**WORK INSTRUCTION:** Below are several records. Retype exactly those lines running from the one with "Instruction: Dismiss the" through the one with "Given: Click the New Query plus icon", end lines included, and no others.

---- INPUT RECORDS

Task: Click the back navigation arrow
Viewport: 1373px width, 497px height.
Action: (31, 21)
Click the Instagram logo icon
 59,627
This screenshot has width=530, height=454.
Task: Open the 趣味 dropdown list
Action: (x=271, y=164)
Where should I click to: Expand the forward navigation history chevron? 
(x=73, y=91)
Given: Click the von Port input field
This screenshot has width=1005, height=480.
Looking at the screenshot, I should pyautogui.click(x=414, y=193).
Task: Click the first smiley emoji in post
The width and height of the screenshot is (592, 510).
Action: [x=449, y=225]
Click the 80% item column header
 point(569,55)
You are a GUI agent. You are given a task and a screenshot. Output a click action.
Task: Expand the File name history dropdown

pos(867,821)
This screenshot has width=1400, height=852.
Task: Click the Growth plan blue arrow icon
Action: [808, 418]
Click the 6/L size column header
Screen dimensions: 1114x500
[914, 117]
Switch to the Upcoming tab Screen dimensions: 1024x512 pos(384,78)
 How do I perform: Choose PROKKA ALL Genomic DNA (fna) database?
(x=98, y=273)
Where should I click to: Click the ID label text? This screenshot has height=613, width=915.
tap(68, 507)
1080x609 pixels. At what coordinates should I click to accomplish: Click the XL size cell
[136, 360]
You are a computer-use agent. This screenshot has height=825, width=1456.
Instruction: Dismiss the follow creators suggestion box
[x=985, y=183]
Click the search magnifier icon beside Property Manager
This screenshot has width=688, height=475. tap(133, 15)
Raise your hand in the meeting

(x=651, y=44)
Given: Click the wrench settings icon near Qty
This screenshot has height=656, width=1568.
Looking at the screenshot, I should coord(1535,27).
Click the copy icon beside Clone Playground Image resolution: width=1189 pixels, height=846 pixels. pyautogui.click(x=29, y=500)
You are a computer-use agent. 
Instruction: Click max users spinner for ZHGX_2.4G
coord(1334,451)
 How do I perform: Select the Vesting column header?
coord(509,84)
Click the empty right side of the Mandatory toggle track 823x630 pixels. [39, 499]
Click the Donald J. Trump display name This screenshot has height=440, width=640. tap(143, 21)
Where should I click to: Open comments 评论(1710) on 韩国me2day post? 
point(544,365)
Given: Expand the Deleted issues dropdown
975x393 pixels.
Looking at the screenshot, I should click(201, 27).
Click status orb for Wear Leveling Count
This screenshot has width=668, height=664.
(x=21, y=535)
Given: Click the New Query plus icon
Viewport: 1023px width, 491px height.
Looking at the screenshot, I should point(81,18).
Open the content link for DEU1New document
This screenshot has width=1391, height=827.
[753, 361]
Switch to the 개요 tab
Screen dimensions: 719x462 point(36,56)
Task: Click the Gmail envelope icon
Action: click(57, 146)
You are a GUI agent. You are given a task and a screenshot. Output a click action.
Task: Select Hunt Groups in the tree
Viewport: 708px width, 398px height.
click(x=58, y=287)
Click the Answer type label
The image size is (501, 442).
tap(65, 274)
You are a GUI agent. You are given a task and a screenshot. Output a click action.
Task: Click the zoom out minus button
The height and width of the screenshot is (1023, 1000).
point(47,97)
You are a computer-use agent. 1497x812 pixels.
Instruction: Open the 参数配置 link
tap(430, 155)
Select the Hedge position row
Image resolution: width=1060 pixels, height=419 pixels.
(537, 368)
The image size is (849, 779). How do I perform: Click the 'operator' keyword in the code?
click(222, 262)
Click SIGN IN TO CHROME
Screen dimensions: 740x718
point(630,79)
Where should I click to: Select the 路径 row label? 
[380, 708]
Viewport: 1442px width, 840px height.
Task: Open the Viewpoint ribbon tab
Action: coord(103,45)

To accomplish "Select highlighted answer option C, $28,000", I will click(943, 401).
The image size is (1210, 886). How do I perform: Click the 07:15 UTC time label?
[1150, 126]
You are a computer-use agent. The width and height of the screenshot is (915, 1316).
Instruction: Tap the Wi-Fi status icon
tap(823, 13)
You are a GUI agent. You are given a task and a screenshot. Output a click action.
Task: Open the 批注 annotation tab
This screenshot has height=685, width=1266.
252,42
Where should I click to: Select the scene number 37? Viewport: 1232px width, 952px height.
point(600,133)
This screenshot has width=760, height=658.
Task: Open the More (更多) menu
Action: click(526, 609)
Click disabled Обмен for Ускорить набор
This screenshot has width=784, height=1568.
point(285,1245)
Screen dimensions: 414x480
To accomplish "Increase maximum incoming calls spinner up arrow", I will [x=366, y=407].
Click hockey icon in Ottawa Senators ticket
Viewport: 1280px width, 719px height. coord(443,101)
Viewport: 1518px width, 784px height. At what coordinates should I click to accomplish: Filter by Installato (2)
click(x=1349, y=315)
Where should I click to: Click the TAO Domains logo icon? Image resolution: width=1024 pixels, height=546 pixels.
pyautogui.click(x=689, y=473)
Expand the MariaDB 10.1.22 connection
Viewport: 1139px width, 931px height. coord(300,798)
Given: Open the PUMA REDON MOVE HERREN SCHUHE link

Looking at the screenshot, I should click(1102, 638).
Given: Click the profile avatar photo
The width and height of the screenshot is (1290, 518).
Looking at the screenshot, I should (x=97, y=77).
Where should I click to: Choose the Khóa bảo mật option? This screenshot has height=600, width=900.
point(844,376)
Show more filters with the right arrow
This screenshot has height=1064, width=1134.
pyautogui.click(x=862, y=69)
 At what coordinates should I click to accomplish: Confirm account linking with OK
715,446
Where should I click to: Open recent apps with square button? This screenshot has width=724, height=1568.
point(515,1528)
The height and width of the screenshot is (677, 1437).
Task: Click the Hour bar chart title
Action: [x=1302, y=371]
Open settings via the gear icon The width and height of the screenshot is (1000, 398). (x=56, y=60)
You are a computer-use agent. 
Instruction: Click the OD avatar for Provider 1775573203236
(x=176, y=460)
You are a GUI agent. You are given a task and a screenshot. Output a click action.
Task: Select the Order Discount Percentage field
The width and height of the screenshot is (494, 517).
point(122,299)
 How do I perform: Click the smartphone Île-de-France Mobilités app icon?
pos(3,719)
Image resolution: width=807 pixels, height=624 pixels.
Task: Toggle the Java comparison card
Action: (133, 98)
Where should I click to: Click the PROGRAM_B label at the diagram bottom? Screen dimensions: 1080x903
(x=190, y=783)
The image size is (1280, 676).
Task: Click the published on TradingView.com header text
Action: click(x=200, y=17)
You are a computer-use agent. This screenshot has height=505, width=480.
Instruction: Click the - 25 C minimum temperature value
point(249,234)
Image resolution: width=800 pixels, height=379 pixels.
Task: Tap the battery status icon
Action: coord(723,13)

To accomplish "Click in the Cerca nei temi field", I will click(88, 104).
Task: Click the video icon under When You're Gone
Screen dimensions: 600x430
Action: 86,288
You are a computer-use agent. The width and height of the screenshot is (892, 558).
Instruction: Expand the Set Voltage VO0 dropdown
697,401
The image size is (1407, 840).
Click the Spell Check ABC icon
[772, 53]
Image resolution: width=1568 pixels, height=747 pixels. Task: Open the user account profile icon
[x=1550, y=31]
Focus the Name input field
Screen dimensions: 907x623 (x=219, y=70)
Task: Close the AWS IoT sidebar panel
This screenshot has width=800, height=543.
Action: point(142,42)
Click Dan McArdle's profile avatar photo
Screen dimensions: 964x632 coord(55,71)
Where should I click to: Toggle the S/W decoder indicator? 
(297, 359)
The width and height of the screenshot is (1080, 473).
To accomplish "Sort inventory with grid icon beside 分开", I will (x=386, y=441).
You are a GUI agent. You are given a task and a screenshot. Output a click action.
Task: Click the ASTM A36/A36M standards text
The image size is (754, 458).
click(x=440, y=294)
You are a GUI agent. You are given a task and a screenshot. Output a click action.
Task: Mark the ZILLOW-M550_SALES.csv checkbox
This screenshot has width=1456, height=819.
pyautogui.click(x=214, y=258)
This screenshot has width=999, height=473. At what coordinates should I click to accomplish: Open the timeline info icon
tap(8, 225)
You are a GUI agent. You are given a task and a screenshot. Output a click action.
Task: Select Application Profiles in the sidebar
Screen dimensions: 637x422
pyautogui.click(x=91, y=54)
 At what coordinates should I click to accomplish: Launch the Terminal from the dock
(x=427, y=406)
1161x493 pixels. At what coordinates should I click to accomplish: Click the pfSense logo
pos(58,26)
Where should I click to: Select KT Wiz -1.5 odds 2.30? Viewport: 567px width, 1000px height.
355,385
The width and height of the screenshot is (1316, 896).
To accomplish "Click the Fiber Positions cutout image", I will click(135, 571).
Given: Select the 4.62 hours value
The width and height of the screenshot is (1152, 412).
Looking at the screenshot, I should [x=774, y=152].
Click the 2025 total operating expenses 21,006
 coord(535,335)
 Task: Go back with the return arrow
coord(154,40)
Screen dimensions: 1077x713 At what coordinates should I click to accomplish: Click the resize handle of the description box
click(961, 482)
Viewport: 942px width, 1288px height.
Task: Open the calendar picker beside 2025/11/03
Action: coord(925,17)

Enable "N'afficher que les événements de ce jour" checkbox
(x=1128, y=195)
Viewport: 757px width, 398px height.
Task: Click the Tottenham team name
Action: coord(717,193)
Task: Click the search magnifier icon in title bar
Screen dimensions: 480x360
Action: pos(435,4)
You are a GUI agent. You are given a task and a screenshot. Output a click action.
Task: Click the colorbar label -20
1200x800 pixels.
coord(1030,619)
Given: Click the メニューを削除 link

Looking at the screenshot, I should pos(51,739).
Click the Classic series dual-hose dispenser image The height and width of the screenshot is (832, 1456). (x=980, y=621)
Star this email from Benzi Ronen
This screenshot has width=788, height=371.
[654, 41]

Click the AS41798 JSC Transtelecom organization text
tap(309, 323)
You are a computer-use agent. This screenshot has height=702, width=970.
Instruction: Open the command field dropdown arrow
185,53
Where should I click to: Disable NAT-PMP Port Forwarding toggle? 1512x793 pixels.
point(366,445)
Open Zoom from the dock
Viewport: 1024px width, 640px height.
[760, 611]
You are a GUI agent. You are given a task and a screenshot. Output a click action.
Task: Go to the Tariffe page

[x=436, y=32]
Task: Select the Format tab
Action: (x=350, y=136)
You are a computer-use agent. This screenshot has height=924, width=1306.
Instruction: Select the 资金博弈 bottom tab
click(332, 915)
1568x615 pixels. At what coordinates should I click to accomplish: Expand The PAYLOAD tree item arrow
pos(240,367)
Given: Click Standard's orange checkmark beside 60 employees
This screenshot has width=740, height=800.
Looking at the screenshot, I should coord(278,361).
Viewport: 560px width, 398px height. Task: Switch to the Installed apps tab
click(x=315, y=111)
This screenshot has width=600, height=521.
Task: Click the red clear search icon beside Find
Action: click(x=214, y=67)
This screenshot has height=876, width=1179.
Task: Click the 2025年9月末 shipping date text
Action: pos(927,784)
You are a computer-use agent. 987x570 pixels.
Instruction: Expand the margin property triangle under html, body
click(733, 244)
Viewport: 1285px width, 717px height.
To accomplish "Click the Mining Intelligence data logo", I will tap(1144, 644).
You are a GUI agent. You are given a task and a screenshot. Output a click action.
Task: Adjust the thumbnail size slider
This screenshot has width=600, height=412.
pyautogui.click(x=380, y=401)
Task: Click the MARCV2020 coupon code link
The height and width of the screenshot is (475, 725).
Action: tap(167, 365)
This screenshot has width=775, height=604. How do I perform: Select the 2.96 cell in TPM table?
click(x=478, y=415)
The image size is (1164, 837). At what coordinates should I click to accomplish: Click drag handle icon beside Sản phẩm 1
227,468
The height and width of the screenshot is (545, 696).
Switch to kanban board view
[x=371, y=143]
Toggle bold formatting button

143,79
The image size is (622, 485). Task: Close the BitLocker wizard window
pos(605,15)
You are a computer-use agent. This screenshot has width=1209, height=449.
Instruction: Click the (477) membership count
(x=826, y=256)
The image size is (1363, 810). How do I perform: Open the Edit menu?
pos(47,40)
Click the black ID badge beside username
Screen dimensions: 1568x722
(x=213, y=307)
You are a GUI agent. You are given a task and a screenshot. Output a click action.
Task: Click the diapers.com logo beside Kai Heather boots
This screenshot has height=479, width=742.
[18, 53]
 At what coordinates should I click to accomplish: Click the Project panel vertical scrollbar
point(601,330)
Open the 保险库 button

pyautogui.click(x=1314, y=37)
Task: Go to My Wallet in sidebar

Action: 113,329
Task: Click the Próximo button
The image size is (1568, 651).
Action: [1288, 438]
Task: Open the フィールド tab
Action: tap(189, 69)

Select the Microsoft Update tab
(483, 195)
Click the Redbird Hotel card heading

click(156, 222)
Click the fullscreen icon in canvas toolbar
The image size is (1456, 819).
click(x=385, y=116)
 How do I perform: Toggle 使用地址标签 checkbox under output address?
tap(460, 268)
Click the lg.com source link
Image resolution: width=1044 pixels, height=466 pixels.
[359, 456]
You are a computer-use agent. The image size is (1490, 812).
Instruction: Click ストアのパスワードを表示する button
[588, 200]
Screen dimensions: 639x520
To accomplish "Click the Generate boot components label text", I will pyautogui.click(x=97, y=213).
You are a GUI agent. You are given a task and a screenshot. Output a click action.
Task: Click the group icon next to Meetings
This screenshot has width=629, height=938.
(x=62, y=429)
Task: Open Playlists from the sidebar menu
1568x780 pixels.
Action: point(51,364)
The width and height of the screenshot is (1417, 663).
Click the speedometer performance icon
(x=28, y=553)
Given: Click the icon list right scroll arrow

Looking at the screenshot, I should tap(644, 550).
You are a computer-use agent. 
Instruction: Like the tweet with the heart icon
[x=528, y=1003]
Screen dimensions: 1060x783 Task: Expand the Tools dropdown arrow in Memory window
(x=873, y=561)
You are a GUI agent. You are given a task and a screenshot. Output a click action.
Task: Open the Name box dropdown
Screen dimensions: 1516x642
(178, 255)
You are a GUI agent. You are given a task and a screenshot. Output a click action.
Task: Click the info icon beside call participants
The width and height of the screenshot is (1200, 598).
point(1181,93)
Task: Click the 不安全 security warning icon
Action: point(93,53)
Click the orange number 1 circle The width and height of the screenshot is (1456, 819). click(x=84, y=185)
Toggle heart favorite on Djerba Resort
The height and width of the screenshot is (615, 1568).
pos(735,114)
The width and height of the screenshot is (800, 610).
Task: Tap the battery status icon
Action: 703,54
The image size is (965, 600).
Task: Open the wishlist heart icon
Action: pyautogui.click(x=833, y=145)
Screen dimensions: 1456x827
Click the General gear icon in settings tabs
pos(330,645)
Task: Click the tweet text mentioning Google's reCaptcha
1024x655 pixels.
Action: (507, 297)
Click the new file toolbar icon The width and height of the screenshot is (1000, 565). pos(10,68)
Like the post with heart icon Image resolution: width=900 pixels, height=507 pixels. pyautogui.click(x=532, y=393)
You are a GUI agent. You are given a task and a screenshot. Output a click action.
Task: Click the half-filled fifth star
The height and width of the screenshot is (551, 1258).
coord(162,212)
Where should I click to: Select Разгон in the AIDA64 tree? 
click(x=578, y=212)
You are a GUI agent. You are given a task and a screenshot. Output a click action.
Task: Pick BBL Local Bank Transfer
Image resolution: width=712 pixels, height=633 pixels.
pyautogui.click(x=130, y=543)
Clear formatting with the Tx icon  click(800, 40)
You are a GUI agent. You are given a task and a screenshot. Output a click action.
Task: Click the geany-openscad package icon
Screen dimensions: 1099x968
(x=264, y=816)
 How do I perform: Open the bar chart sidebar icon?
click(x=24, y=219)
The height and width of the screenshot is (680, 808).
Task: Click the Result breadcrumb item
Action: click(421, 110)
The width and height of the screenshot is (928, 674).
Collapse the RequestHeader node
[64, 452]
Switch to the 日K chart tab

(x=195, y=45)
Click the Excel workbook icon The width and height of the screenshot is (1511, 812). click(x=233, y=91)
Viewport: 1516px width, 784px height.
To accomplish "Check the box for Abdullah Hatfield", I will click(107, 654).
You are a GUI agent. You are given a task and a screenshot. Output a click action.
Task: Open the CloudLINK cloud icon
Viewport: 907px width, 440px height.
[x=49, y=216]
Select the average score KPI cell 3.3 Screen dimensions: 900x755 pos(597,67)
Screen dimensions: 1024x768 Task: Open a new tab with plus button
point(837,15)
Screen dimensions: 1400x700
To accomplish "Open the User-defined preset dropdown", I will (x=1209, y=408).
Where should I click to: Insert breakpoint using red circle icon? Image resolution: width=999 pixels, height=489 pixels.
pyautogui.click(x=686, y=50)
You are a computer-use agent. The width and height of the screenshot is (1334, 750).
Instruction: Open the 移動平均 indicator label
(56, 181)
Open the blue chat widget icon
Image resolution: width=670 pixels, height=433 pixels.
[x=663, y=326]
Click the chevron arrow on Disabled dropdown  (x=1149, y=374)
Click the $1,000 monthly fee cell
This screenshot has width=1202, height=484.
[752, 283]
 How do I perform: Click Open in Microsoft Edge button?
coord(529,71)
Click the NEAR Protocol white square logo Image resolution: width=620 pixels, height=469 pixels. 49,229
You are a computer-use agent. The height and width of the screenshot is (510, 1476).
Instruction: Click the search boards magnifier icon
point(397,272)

--------

**SOLVED PROBLEM:**
Instruction: Dismiss the follow creators suggestion box
[x=985, y=183]
Click the search magnifier icon beside Property Manager
This screenshot has width=688, height=475. tap(133, 15)
Raise your hand in the meeting

(x=651, y=44)
Given: Click the wrench settings icon near Qty
This screenshot has height=656, width=1568.
Looking at the screenshot, I should coord(1535,27).
Click the copy icon beside Clone Playground Image resolution: width=1189 pixels, height=846 pixels. pyautogui.click(x=29, y=500)
You are a computer-use agent. 
Instruction: Click max users spinner for ZHGX_2.4G
coord(1334,451)
 How do I perform: Select the Vesting column header?
coord(509,84)
Click the empty right side of the Mandatory toggle track 823x630 pixels. [39, 499]
Click the Donald J. Trump display name This screenshot has height=440, width=640. tap(143, 21)
Where should I click to: Open comments 评论(1710) on 韩国me2day post? 
point(544,365)
Given: Expand the Deleted issues dropdown
975x393 pixels.
Looking at the screenshot, I should click(201, 27).
Click status orb for Wear Leveling Count
This screenshot has width=668, height=664.
(x=21, y=535)
Given: Click the New Query plus icon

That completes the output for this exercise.